- TO DO
Your answer should be every line from the records that contains "height".

Dataset records:
- - - -
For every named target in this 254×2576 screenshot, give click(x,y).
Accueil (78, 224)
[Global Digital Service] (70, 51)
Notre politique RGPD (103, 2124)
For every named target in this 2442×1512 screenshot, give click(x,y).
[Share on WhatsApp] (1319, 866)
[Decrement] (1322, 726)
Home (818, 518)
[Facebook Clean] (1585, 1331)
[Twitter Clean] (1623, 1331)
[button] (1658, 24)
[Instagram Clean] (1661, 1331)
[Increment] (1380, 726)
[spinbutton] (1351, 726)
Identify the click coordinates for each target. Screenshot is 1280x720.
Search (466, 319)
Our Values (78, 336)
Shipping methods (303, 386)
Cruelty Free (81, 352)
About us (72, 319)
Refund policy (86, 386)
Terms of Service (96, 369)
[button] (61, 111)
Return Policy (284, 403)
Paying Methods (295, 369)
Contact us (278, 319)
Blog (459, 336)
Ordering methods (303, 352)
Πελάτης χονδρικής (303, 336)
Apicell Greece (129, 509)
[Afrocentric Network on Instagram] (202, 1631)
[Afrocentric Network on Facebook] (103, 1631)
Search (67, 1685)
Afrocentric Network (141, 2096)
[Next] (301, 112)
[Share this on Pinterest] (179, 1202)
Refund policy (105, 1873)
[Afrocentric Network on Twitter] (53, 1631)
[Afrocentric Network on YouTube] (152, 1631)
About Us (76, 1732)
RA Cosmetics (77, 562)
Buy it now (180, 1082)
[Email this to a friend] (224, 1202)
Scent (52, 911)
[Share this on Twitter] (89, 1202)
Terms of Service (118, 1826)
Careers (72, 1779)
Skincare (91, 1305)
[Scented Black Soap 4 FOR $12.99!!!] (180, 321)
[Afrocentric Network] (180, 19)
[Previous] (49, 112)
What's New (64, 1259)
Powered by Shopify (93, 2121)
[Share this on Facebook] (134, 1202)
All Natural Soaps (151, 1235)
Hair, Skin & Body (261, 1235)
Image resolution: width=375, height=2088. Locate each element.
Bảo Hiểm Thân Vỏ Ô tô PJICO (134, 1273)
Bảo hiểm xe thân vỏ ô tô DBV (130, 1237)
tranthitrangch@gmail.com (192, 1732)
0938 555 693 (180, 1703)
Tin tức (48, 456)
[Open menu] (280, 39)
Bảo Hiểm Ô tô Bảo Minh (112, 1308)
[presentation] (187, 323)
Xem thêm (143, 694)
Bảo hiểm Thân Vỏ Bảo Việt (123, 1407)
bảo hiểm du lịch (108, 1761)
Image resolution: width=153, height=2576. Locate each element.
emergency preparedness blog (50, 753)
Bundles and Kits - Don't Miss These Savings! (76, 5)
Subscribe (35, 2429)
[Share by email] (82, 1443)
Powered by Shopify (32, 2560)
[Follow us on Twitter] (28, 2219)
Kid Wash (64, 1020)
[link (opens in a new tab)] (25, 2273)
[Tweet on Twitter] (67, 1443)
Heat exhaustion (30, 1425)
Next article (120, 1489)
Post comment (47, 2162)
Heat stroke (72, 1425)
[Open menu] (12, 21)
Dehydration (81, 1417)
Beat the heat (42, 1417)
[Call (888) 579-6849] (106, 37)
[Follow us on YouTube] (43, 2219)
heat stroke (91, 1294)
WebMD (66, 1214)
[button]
- - - -
- SOLUTION
Image resolution: width=375, height=2088. Locate each element.
Image resolution: width=153, height=2576. Locate each element.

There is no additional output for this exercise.